そしてリクの魂は、肉体を無くして彷徨うことになった――。
「……ユウサクさんが、ユウくんだと勘違いしていたあのボロボロの魂は結局、玉川理久という人だったんですね」
「そう。彼は傷ついた魂を癒すため、少しでも時間を稼ごうとしていたんだよ。だから各所の扉が施錠され、その鍵が色んな場所に散らばっていたんだね……」
そしてミオたちが探索をするのに、なるべく怪しまれない形で同行し……彼は自らの魂を、少しずつ修復していったのだ。
ある種賭けのような行動ではあったが、彼はその賭けに勝った、ということだろう。
少なくとも、そこに限れば。
「警戒していた相手は、実は終始実体もなく、ビンの中に閉じ込められていた、ですか……」
「……気付かなかった僕も悪いんだ。リクくんは、度重なる儀式による延命で、その魂が既にボロボロだったと知っていたのにね……」
「仕方ないですよ……そんなこと」
「……ありがとう」
ミイナの優しい言葉に感謝しつつも、やはりミオは自分を責めるように拳を脚に打ち付ける。

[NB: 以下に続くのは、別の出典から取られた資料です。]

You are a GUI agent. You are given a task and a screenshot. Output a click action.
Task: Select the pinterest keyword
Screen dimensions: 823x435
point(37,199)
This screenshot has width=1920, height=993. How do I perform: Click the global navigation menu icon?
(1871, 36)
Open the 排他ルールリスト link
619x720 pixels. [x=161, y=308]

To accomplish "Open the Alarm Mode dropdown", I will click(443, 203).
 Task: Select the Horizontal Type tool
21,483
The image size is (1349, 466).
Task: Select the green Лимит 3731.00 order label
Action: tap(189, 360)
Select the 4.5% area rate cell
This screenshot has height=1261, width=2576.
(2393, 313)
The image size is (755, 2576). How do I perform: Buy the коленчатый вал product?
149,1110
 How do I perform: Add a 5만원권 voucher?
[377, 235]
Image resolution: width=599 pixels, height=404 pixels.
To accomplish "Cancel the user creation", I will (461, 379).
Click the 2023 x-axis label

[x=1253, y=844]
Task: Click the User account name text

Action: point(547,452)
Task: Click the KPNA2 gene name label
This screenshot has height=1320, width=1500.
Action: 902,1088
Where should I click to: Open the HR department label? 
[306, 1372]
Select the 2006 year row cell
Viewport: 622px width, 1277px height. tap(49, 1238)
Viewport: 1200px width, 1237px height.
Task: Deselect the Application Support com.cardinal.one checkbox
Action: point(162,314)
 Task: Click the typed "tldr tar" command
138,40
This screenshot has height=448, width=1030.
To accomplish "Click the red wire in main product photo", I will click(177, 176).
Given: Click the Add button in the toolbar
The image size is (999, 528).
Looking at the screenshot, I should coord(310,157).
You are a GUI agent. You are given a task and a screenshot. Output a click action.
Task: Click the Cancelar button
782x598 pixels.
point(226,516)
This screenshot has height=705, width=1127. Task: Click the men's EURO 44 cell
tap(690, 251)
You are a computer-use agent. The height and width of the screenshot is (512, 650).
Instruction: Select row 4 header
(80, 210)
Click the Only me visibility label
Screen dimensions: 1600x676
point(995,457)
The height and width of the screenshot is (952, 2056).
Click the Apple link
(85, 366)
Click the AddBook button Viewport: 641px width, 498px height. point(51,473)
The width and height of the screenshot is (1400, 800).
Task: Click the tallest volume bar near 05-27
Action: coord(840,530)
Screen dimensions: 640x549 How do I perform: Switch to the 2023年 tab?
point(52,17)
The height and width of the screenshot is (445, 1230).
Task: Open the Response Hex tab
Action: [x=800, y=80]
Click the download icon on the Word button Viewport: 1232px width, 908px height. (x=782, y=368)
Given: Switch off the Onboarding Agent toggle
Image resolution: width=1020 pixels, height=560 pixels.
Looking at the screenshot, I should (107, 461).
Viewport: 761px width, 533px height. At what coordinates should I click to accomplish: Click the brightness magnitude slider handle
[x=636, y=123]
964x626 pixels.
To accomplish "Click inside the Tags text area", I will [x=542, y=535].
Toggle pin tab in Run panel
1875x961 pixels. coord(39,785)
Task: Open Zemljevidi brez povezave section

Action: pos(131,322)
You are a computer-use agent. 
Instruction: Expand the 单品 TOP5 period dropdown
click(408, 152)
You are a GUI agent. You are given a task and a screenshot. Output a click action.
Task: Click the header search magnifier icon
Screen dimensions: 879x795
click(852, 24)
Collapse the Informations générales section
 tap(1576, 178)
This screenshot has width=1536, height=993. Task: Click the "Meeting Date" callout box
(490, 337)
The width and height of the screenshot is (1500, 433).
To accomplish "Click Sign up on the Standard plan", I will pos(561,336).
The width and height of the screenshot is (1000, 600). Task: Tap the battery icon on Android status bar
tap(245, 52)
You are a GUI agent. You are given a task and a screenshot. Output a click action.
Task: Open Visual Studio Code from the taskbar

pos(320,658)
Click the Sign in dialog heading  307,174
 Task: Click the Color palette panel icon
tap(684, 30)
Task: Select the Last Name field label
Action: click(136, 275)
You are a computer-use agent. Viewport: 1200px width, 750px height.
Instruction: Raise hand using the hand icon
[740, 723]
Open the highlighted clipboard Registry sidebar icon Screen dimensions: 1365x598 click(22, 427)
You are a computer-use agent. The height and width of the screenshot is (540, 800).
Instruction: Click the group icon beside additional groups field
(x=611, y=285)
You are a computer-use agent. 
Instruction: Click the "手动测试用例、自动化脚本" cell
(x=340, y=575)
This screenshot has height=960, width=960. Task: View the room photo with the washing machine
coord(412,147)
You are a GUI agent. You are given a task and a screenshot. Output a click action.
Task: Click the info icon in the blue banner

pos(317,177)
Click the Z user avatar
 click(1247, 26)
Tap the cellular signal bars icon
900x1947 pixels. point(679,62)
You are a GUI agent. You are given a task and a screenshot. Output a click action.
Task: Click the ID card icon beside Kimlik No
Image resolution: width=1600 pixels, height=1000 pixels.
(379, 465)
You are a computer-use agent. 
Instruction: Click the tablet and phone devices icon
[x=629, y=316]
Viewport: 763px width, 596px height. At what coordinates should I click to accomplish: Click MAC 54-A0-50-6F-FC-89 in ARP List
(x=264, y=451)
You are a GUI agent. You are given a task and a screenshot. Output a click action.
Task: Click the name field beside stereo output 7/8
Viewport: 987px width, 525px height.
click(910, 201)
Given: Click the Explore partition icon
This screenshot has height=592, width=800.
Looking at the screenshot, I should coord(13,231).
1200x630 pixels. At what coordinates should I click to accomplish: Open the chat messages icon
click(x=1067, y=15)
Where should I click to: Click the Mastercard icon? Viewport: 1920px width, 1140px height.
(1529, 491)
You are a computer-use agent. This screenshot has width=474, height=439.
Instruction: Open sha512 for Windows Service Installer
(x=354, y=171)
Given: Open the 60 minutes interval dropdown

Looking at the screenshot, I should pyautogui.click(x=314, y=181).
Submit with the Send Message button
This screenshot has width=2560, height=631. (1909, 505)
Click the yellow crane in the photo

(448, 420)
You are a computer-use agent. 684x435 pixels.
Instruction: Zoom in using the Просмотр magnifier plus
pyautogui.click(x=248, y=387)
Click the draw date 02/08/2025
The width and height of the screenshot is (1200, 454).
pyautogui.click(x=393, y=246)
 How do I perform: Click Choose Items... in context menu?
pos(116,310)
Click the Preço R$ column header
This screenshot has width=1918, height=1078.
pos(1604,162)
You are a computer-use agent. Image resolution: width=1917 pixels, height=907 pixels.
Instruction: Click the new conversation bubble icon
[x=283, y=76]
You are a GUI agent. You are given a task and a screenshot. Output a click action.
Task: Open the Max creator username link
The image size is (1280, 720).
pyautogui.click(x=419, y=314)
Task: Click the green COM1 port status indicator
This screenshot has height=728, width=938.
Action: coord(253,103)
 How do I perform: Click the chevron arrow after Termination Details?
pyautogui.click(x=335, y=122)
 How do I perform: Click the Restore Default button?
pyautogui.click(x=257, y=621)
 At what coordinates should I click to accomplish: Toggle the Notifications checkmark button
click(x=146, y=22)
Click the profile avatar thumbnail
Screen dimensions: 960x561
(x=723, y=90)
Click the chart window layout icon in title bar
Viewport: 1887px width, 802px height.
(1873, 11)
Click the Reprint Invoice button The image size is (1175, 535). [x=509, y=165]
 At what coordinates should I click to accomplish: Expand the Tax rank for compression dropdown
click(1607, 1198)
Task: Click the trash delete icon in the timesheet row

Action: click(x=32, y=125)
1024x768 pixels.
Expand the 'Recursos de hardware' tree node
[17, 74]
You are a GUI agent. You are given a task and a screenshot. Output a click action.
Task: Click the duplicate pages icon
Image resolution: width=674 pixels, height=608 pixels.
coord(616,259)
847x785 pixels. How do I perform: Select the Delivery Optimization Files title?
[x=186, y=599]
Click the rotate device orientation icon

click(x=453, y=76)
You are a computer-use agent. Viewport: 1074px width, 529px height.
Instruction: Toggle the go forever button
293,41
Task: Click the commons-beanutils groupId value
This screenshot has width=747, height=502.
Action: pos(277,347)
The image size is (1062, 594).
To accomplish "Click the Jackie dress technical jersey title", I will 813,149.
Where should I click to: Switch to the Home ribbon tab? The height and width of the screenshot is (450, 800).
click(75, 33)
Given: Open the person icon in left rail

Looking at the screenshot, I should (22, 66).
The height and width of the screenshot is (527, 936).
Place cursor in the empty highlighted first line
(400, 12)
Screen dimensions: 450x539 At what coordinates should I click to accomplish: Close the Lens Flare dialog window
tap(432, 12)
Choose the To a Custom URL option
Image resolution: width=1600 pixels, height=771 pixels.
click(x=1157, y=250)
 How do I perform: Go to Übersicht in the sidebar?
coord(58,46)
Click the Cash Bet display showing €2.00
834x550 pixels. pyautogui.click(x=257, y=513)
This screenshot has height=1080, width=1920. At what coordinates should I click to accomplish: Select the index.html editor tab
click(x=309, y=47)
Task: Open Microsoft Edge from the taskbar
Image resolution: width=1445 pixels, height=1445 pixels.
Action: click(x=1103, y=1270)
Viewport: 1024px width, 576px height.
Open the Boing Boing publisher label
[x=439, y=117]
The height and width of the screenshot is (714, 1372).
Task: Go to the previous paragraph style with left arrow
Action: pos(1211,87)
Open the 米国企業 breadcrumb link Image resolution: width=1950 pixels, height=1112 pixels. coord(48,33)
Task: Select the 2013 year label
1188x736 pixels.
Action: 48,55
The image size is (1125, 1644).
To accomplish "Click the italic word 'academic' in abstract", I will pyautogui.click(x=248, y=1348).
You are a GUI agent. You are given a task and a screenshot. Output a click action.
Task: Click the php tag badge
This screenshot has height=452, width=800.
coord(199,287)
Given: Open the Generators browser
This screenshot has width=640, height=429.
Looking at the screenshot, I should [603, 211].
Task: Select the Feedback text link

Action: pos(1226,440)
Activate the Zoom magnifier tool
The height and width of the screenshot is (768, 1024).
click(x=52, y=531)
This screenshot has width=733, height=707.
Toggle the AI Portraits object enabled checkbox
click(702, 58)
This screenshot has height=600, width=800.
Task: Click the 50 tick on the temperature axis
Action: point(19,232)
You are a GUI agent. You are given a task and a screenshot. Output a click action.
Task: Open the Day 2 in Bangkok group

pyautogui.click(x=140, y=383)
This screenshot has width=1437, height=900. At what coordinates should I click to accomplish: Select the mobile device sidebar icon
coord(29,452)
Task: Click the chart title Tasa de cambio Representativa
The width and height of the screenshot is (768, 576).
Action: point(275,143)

もう降霊術で苦しむ人は見たくないと誓うミオにとって、今回のことは悔やむべき失態だった。
「……とにかく、事態は悪化してしまった。それでも、敵は明確になったと言える。今の僕らにできることは、逃げたリクくんを探して、その体に清めの水を振りまくことくらいかな……」
「……それで、上手くいく可能性は?」
「さあ……でも、やらないよりはいいよ」
こちら側でとれる手段は、限られている。
とにかく自分たちは、その手段を失敗しないようにやり切るだけだ。